A people does not progress towards civilization on the line of material well-being alone, but also on the lines of conduct, of intellect and knowledge, of beauty and poetry, of social intercourse and manners. Organized society must take as clear and full account of all these lines of advance as it does of the line of material well-being; for without this co-operation of society, as Burke says, “man could not by any possibility arrive at the perfection of which his nature is capable.” Society can not safely, in a word, protect a man’s person and his property and facilitate his business, and then leave him to make his way on other lines of aspiration and endeavour as an isolated creature. The statesman perceives with Burke that politics should serve as the expression of organized society’s progress on all these lines, and that an election should dispose us to a sense of our condition, not only with respect to material well-being, but with respect to conduct, to intellect, to beauty, and to manners.

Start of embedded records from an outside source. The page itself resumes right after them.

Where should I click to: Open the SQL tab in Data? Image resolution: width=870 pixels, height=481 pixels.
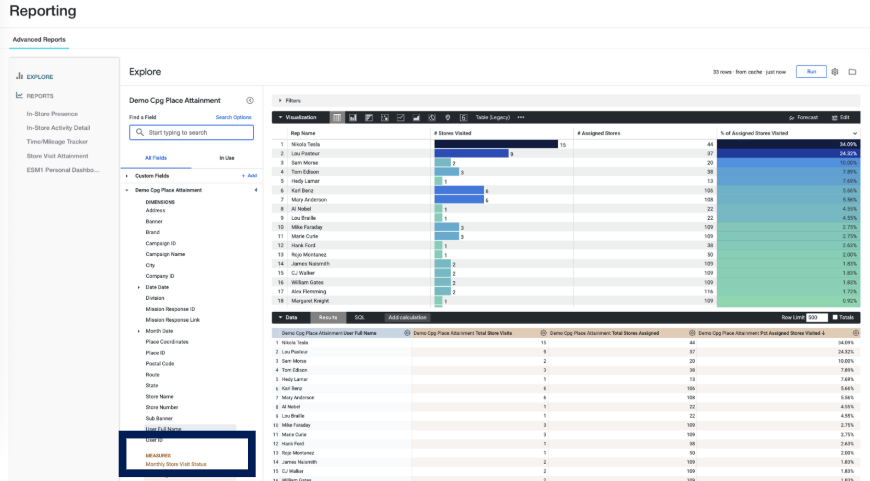(x=360, y=317)
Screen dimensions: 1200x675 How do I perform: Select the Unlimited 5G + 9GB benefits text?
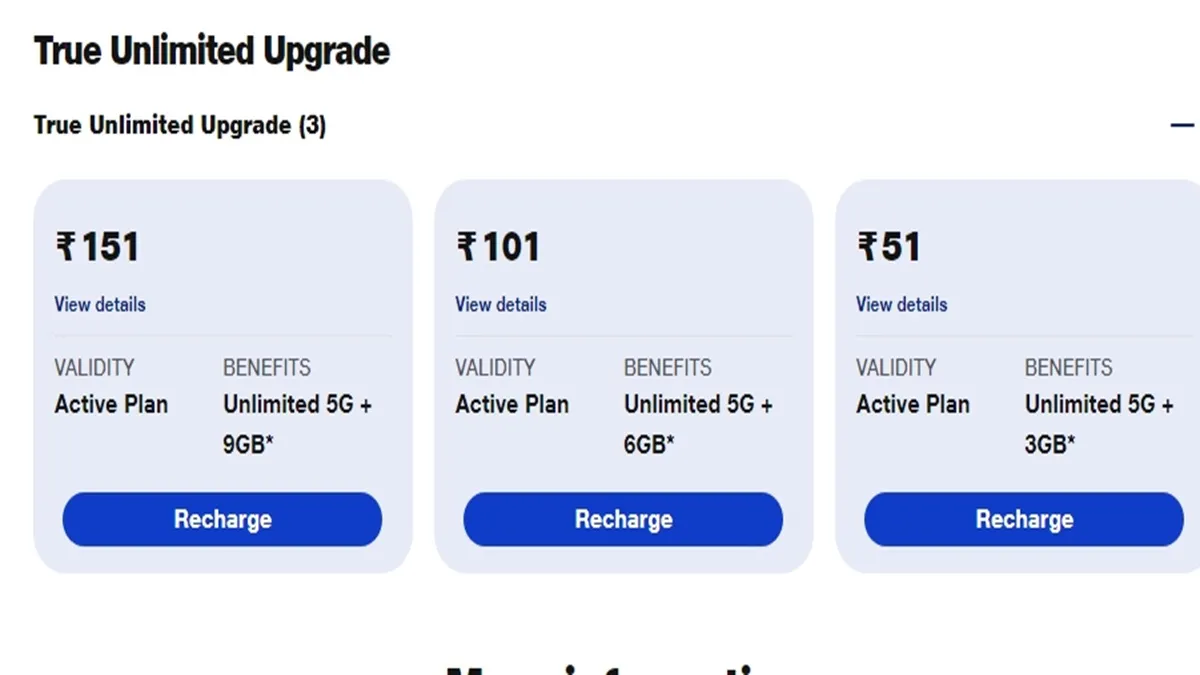point(297,423)
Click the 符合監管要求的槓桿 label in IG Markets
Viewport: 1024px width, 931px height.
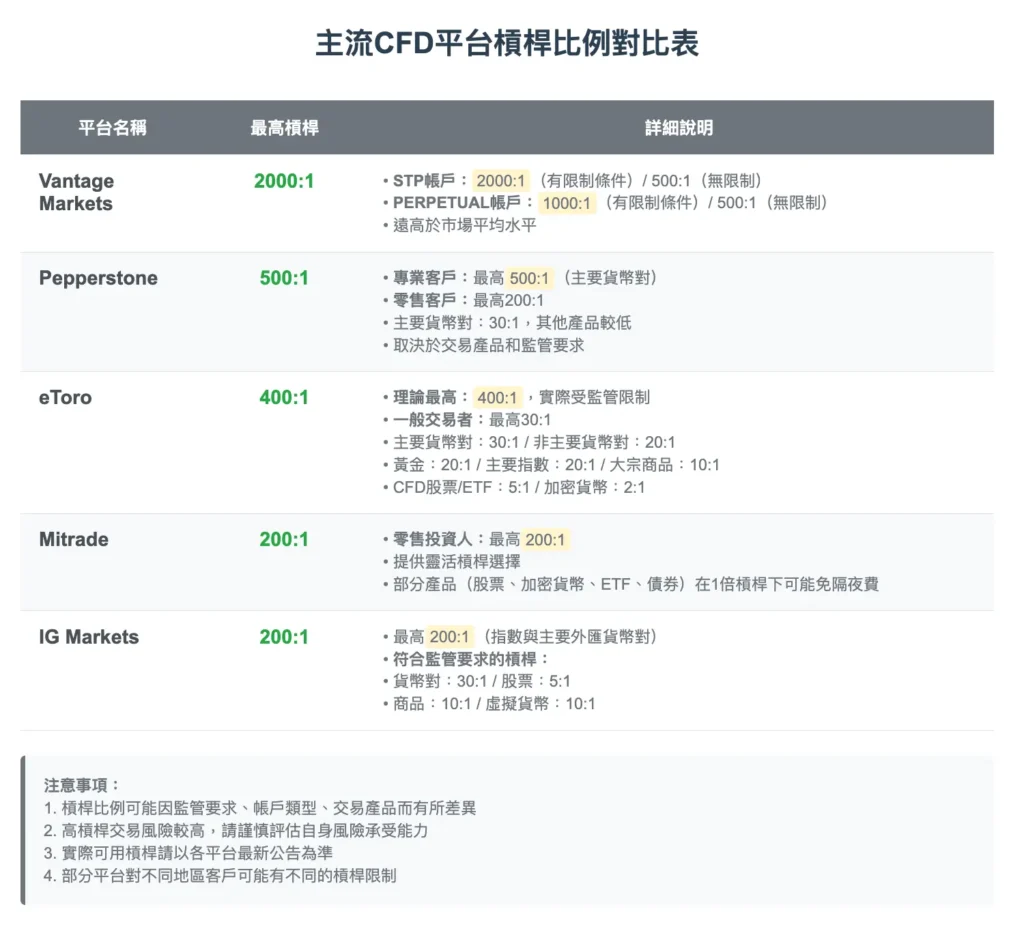466,659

As laid down in abstract terms, this seems far-fetched and visionary, because we are so much more familiar with the conventional view and the politician’s view of public affairs than with the statesman’s view. Let politics promote “prosperity” and protect property, and we expect no more, but are quite content with its leaving the other elements of civilization to the encouragement of private enterprise. In fact, as long as we had prosperity and could enjoy the kind of prestige that wealth commands, it has never concerned us greatly that as a people we should remain stationary on the other lines of progress towards civilization; and the last thing that would enter our mind is that our remaining stationary might give rise to any danger that a statesman need worry about.

A brief examination, however, will show that the statesman’s view is neither far-fetched nor visionary, but on the contrary, highly practical; much more so than either the conventional view or the politician’s view. It is surely significant that peoples have never succeeded in making an impression on the world’s memory on the strength of their wealth, their trade, or their political prestige. Their title to remembrance never lies in what business they did or in what money they had, but in what manner of spirit they were of. We all know of nations that were prosperous and powerful, but have disappeared without leaving any mark whatever on the world’s progress; and of others that were quite disinherited of both wealth and prestige, which have nevertheless left their impress indelibly on the world’s civilization, and are likely to be remembered forever. I have often thought it would be interesting to determine what it is by which the United States would live in history if it were destroyed tomorrow—as, for instance, the Israel of the Judges lives, or the Athens of Pericles, peninsular Rome, Elizabeth’s England, or the France of Louis XIV.

But what people will think of us a hundred years hence, or five hundred, probably does not affect us much at the moment. As one of our politicians asked pertinently, “What has posterity done for us” that we should care what it thinks of us, or whether it thinks of us at all? Let us, then, turn to something more interesting that is going on at the present time. As I write these words, England is in a recurrence of her age-long difficulties with the two subject peoples who have shown the most inveterate obduracy against her rule, the Indians and the Irish. I know very few Indians, but those I know tell me that England has given the best government India ever had. They say its intentions are good, and that the administration is generally honest, capable, just, and energetic. They tell me also that trade relations with England are as advantageous as any that India would be likely to get. Yet they are venomously down on the English and ready to give their lives for the sake of sweeping them out of the country; and so too, it seems, are the Irish.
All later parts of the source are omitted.